-- START Task input --
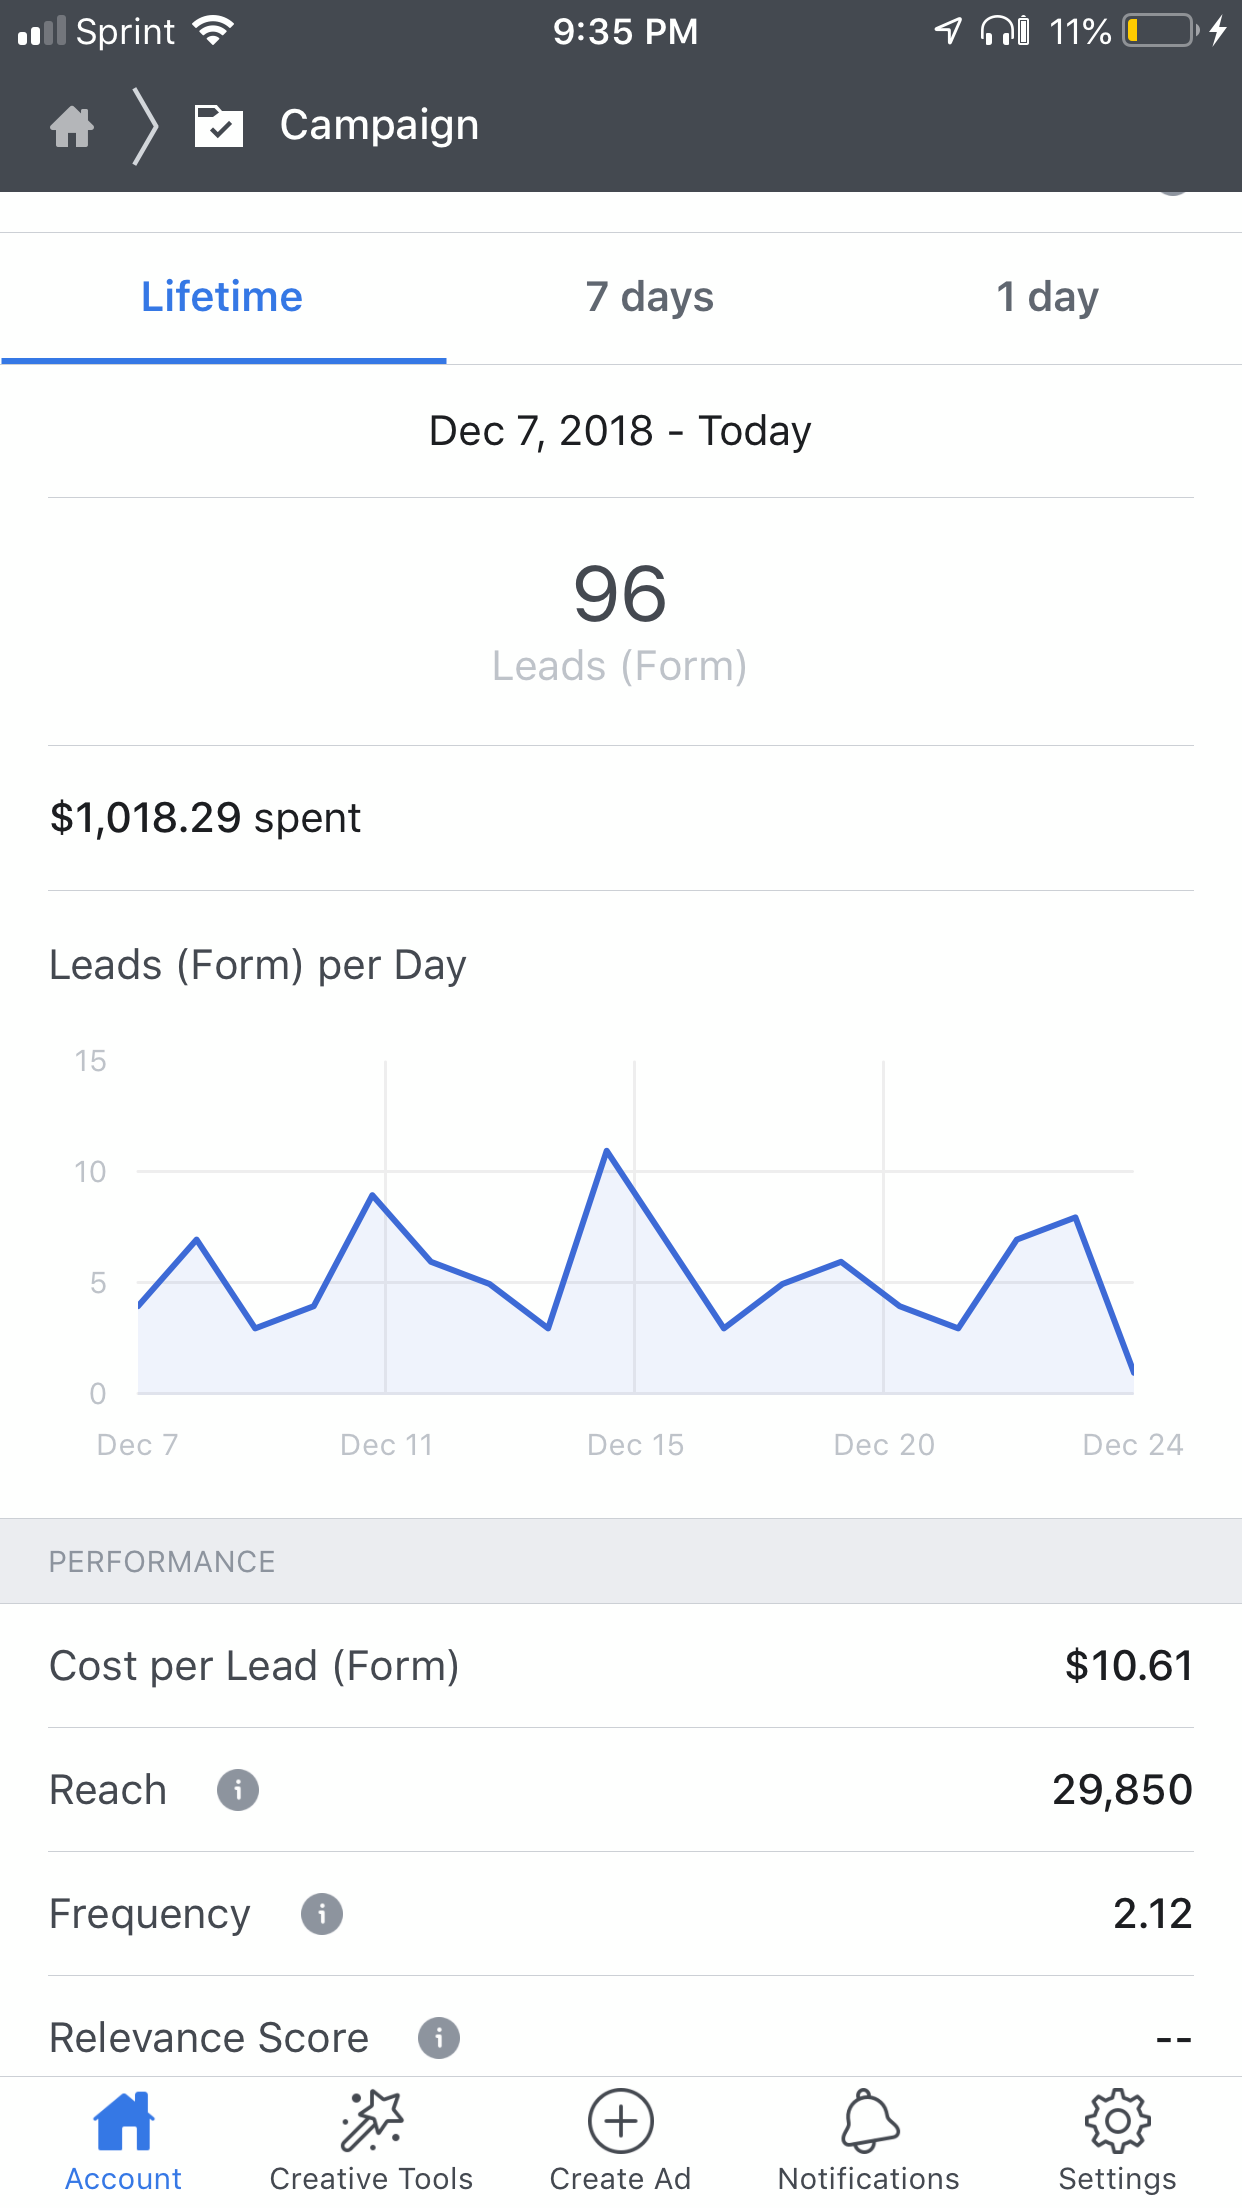Open Notifications bell icon
The width and height of the screenshot is (1242, 2208).
click(x=869, y=2120)
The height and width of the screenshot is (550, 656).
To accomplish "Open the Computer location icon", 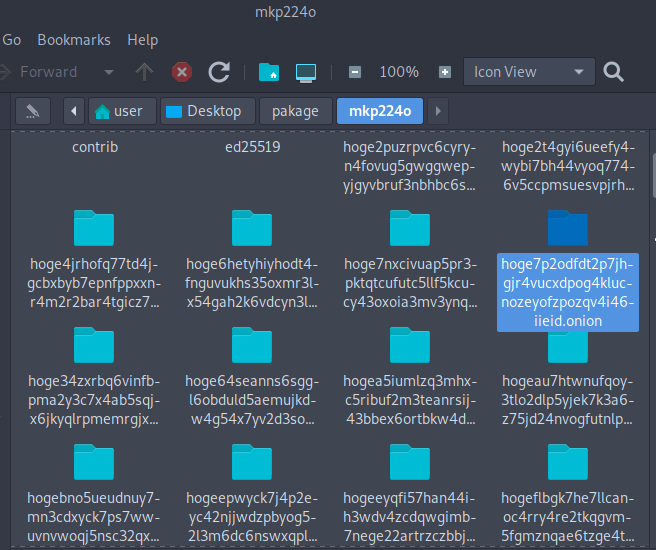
-- END Task input --
**Problem to work on**: Put every line of the records above into a Markdown table with the columns "Number" and "Entry", numbering each row and skipping blank lines. Leave the pictures out of the answer.

**Result for this task**:
| Number | Entry |
|---|---|
| 1 | Open Notifications bell icon |
| 2 | The width and height of the screenshot is (1242, 2208). |
| 3 | click(x=869, y=2120) |
| 4 | The height and width of the screenshot is (550, 656). |
| 5 | To accomplish "Open the Computer location icon",  |